Strike, hit, smite, punch, slug, slog, swat, clout, slap, cuff, box are comparable when they mean to come or bring into contact with or as if with a sharp blow.
Strike , hit , and smite are the more general terms.
Strike , the most general of the words, may indicate the motion of aiming or dealing the blow, the motion prior to contact with the hand, fist, instrument, weapon, or missile.

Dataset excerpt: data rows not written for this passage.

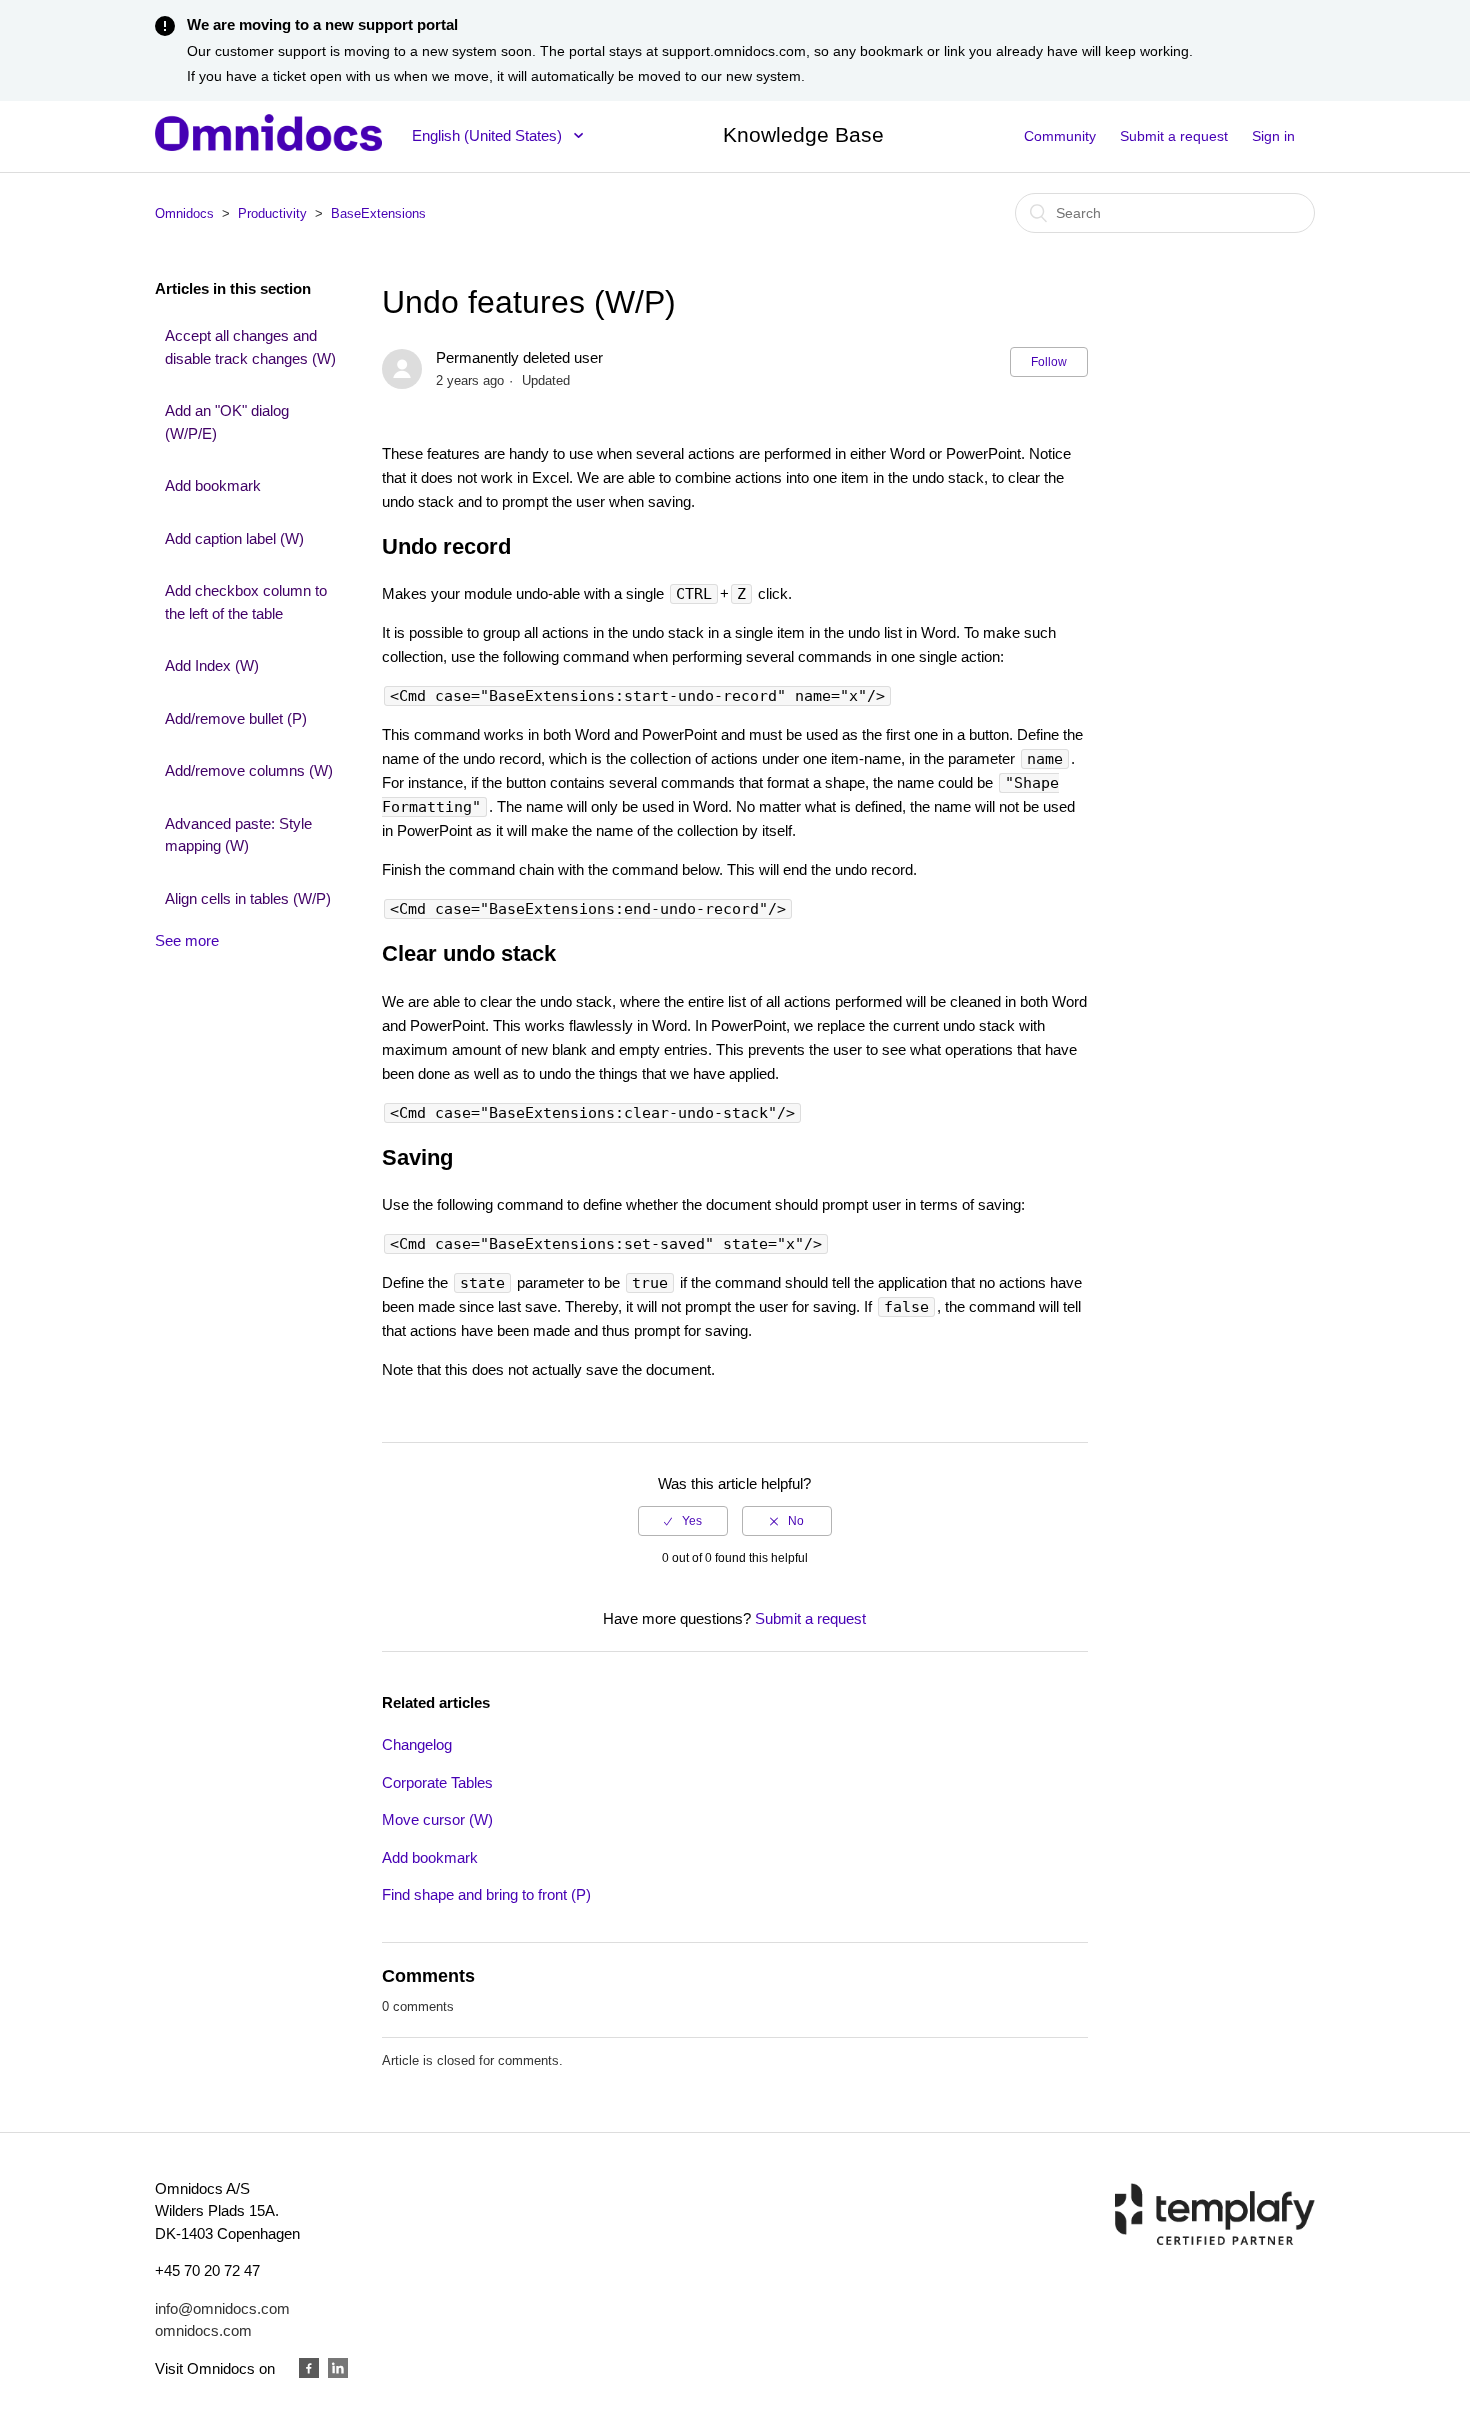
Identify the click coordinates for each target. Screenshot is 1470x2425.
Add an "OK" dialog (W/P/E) (227, 422)
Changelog (417, 1744)
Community (1060, 136)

It may indicate various types of contact from a light, often stroking contact to a forcible collision or blasting contact.
It may suggest several types of physical or emotional effect or impression or it may be used to indicate any of the types of contact suggested by the other words in this group.

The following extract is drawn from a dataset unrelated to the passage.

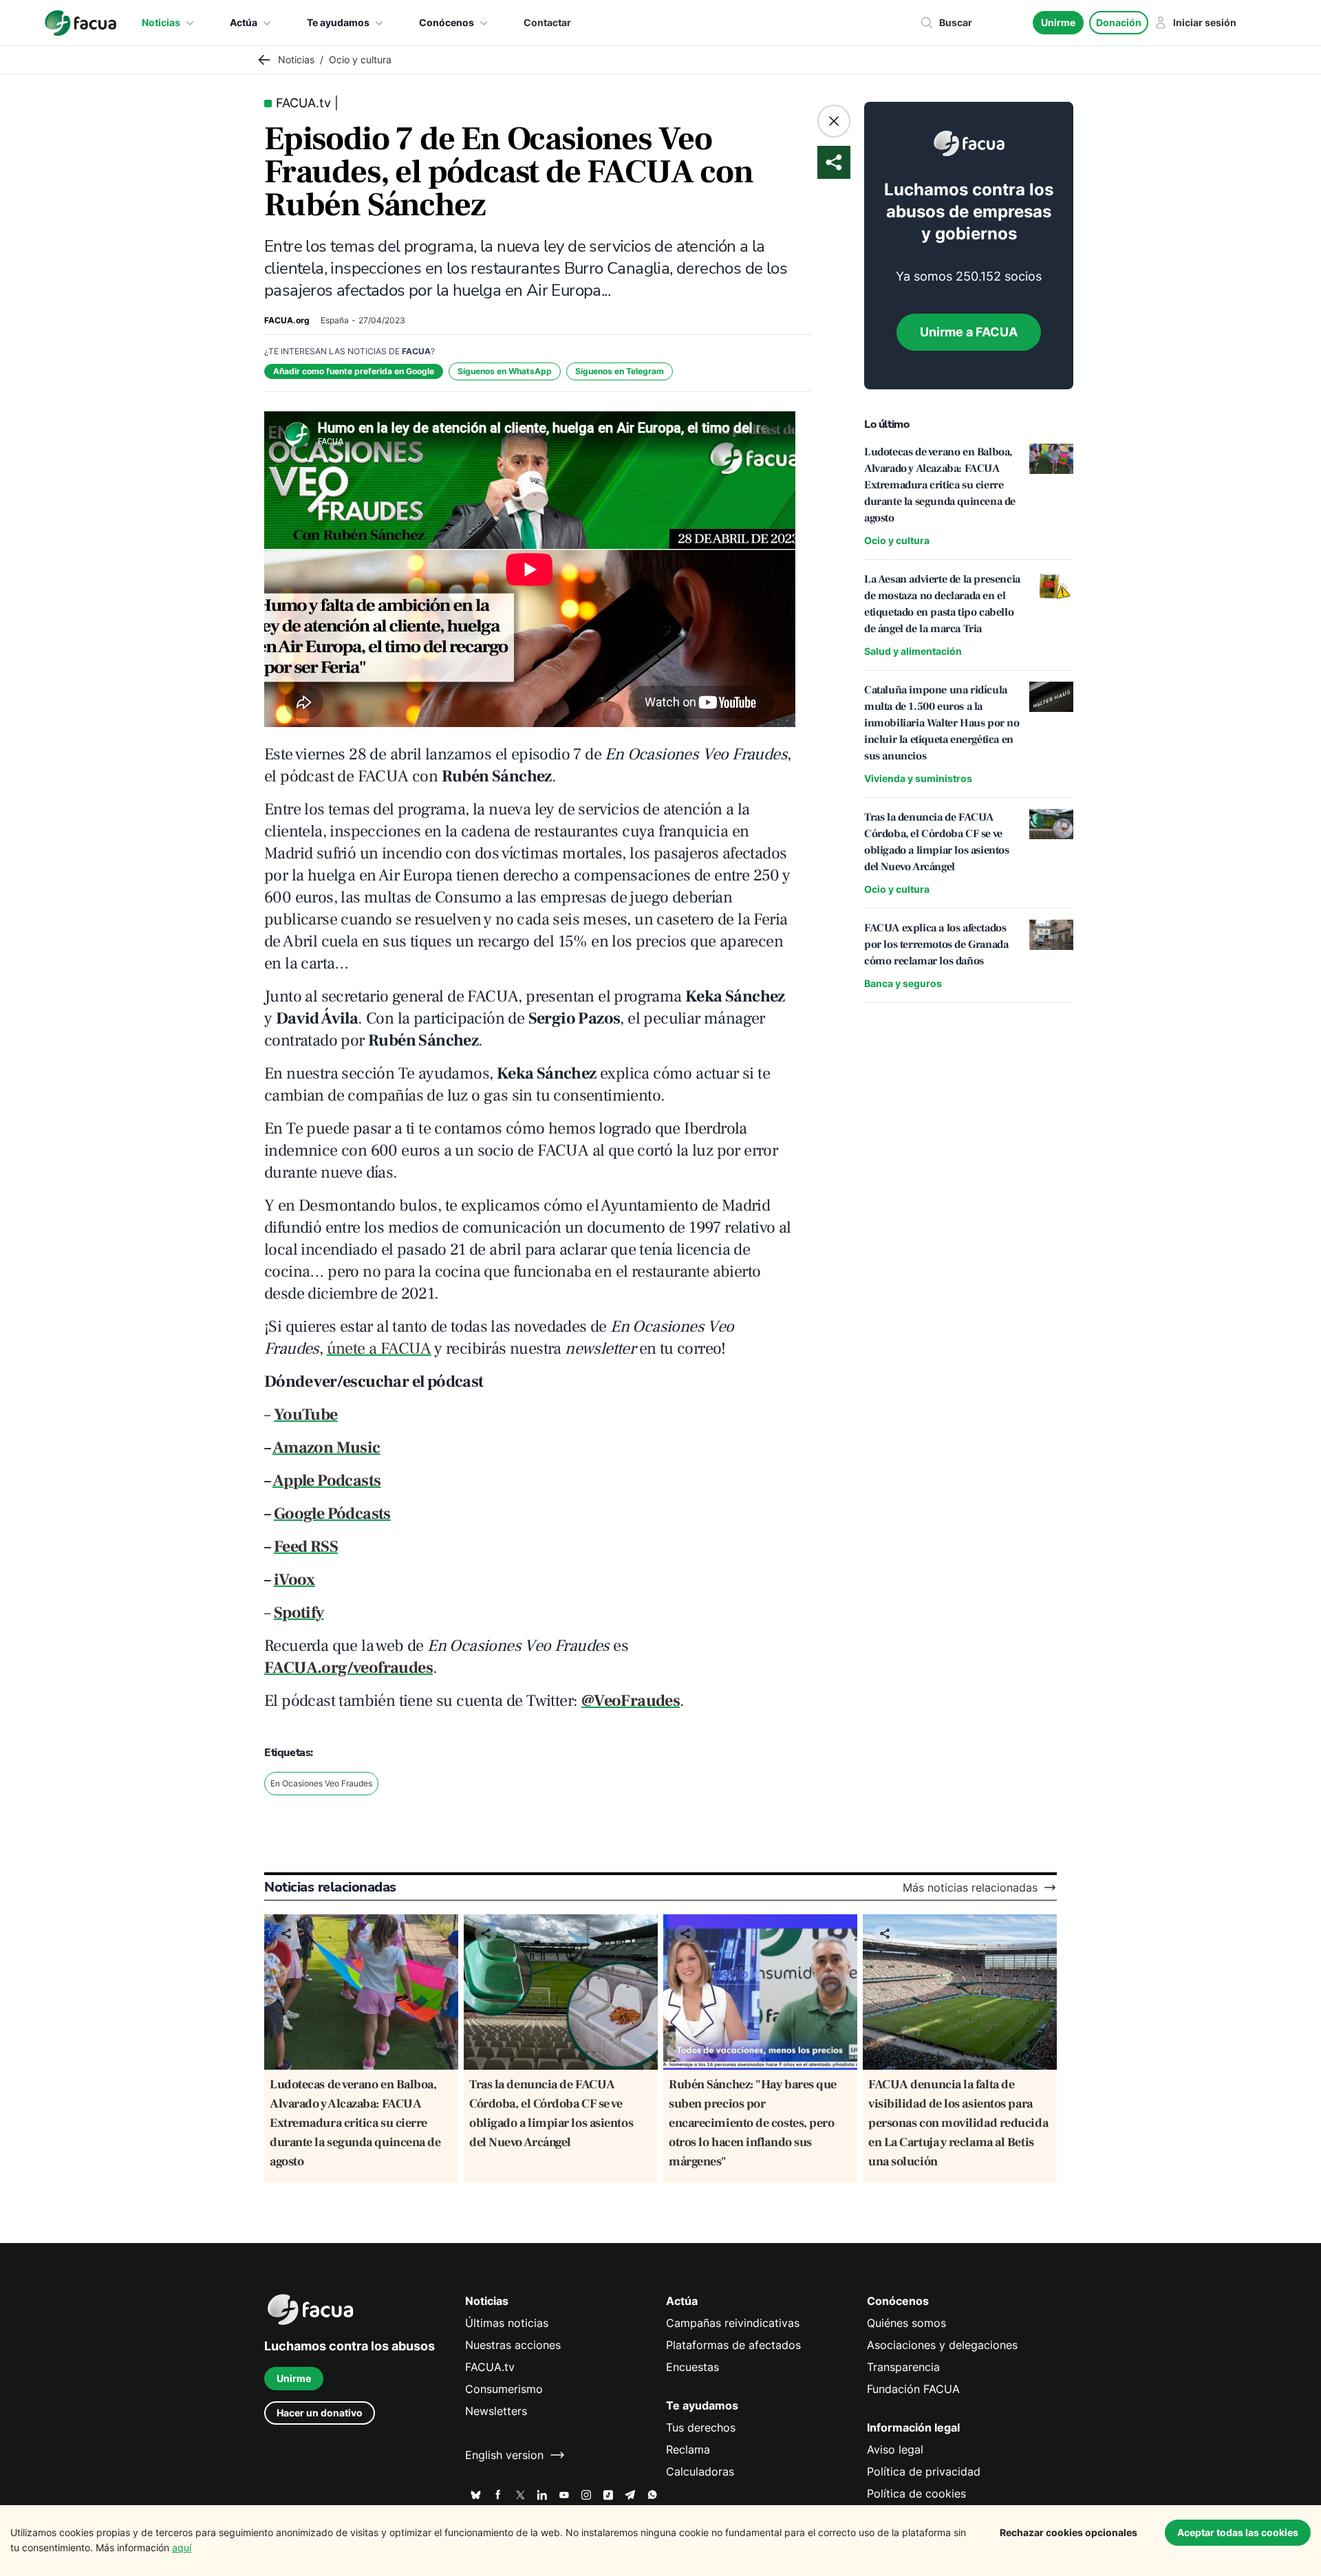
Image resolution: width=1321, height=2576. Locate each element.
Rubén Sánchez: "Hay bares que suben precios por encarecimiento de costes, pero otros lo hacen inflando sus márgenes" (753, 2123)
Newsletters (496, 2411)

Hit , although it is used in most of the situations in which strike occurs, emphasizes more than the latter the physical or figurative contact with or impact upon an object, usually one aimed at; it tends to stress forcefulness.
Smite , likely to appear in rhetorical or bookish contexts, commonly stresses the injuriousness or destructiveness of the contact and often suggests a motivation of anger or desire for vengeance.
Punch , slug , slog , swat , and clout are generally used to suggest the giving of various kinds of usually sharp or heavy blows.
Punch suggests a quick blow with or as if with the fist.
Slug emphasizes the heaviness of the impact and may suggest a certain viciousness in the delivery of the blow.
Slog emphasizes the heavy and typically haphazard quality of the blows and in sports (as cricket or golf) it may stress power as opposed to finesse.
Swat suggests a forceful, slapping blow, usually with an instrument (as a bat, weapon, or flyswatter).
Clout suggests a heavy careless blow (as with the hand or fist).
Slap , cuff , and box all denote blows of varying force with the open hand.
Slap is the most general and indicates a sharp, stinging blow with or as if with the palm of the hand.
Cuff suggests a blow often forcible enough to dizzy or throw off balance and often dealt with the back of the hand.
Box suggests the delivery of an openhanded blow but is ordinarily limited to one against the ears.